Artificial Unintelligence: How Computers Misunderstand the World

Broussard, Meredith. Artificial Unintelligence: How Computers Misunderstand the World. United States, MIT Press, 2018.

Broussard takes issue with tech culture that seeks to solve every human problem with technology, often resulting in badly designed technology. She believes we both cannot and should not build certain things. She stands against technochauvinism, the belief tech should be used to solve everything (what is commonly called technosolutionism). Technochauvinism also adopts: "Ayn Randian meritocracy; technolibertarian political values; celebrating free speech to the extent of denying that online harassment is a problem; the notion that computers are more 'objective' or 'unbiased' because they distill questions and answers down to mathematical evaluation" (pg. 8). She breaks down in simple terms how most computer programs work; she discusses how artificial intelligence is designed and its limits. She points out that our machines are not intelligent; they are unintelligent machines which we call intelligent when they work correctly.

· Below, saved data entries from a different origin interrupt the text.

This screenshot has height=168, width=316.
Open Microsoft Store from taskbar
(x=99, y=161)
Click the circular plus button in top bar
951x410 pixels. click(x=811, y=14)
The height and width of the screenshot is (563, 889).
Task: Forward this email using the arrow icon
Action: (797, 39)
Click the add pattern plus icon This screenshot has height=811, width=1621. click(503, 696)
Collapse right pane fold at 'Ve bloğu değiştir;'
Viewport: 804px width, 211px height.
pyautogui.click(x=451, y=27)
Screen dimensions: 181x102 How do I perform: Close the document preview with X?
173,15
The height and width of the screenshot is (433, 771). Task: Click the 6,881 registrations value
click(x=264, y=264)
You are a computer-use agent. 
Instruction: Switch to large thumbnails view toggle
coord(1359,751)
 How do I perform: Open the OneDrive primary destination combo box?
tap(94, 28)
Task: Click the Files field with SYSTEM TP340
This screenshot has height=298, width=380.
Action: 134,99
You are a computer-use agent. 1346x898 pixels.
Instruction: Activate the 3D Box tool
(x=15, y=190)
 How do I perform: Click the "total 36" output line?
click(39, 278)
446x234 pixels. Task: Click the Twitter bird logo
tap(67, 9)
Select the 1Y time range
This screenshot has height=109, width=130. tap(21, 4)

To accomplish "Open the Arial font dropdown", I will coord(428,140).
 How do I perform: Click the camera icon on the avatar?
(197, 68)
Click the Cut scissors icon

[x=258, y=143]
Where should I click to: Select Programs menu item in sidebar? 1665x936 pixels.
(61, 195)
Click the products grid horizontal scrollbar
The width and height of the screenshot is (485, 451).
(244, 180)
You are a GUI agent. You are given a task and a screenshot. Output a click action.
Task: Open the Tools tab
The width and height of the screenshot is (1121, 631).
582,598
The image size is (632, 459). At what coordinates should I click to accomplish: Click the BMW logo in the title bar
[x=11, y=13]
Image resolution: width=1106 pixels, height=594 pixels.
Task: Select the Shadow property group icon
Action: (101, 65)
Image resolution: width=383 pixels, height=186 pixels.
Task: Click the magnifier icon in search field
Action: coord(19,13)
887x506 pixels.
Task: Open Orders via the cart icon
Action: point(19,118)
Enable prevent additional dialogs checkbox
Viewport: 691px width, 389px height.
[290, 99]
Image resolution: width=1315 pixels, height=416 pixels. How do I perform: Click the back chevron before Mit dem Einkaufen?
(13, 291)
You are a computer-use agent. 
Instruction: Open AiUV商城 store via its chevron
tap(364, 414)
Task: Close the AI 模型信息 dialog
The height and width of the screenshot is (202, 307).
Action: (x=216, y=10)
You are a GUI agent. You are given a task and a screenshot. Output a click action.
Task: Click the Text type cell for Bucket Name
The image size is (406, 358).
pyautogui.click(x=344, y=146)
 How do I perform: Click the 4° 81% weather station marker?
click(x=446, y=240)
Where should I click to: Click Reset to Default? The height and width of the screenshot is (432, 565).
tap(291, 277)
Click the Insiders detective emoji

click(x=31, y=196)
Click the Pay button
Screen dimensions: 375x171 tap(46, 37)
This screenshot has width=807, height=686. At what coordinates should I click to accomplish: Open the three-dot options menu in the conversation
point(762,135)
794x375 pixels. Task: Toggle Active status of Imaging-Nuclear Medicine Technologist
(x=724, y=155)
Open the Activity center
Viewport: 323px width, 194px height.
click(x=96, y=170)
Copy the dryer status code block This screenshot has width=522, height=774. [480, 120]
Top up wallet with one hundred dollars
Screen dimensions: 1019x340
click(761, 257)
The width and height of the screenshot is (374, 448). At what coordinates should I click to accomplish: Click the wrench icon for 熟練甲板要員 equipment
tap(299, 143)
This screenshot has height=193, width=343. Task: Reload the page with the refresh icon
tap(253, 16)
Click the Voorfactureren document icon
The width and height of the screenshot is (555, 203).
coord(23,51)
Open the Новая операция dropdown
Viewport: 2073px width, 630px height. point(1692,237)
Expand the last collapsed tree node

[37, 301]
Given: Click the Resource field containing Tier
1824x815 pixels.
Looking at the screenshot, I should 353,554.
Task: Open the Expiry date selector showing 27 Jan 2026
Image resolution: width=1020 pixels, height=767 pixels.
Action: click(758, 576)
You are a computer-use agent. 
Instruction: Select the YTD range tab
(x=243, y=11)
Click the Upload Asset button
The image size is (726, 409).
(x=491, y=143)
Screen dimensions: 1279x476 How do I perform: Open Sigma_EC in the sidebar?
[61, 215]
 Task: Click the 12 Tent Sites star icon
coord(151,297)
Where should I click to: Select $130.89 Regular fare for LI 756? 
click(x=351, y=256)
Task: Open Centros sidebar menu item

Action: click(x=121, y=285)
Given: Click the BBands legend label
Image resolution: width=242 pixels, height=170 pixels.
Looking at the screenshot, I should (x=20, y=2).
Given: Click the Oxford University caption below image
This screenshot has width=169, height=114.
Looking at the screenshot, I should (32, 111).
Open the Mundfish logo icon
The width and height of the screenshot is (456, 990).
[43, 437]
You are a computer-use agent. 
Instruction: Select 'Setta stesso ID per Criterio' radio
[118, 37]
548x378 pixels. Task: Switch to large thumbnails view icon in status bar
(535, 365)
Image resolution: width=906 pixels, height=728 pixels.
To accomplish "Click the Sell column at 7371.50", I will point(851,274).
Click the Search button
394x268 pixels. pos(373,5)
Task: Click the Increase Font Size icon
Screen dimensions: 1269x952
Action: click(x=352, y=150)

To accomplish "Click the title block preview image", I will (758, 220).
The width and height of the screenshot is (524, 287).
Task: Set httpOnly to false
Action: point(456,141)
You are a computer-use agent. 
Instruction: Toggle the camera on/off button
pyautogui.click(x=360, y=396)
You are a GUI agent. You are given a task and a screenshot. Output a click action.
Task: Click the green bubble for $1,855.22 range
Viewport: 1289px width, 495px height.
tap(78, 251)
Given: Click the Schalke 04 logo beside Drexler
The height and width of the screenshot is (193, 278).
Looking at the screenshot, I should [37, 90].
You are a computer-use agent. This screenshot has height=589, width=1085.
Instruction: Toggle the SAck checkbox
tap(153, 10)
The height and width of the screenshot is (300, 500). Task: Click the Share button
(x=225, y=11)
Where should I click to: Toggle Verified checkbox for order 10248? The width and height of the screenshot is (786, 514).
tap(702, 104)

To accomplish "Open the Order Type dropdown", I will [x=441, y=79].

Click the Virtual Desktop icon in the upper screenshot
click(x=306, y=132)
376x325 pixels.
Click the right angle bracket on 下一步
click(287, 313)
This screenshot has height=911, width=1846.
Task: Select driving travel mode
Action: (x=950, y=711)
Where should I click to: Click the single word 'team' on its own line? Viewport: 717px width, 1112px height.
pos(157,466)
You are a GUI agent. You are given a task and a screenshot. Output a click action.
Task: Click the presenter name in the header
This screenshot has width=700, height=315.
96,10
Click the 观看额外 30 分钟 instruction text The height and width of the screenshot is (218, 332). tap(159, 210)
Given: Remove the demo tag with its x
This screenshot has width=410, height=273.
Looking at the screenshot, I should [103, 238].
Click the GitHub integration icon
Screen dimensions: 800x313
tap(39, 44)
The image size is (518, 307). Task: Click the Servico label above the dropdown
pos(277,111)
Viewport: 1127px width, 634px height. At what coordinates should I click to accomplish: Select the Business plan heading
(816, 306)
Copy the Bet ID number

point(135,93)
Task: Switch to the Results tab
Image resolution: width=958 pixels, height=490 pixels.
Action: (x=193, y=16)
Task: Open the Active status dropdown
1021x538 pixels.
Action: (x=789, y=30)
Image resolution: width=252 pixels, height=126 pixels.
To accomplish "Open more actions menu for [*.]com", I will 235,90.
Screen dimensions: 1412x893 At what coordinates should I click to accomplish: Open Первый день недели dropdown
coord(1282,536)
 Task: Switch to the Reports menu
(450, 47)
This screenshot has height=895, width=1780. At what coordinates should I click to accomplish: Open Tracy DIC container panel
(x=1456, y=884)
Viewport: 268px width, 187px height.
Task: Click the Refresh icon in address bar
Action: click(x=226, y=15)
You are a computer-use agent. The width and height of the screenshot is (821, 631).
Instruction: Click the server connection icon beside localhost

She argues that technosolutionism often doesn't think through multiple perspectives or the overwhelming infrastructure of large bureaucratic systems to include largescale technical changes (e.g., the example of school book shortages and tracking in chapter 5). She uses the example of idealistic, chaotic, and creativity thinking in AI forefather Minsky's approach to explain how computer science has grown into a field which fundmanetally lacks concern for ethics or safety (chapter 6). She writes that a small, elite group of white men who have systemically excluded others in favor of math and machinery and embraced an anti-social norms and anti-rules approach have shaped computer science. She takes up issue with the term machine learning (and CS's general imprecise language choices) as being misleading and implying an intelligence to AI (chapter 7). She walks through how machine learning works by detailing an example, pointing out that all data is incomplete and inaccurate, but in ML you can make things up to ensure it runs smoothly (which you cannot do in other disciplines). She points out that the process of creating an ML model can be dehumanizing, just working with numbers, even though when deployed, models can have real consequences. By the end, she insists that humans and machines work better together, rather than on their own, and we should center humans given humans are what machines are meant to serve.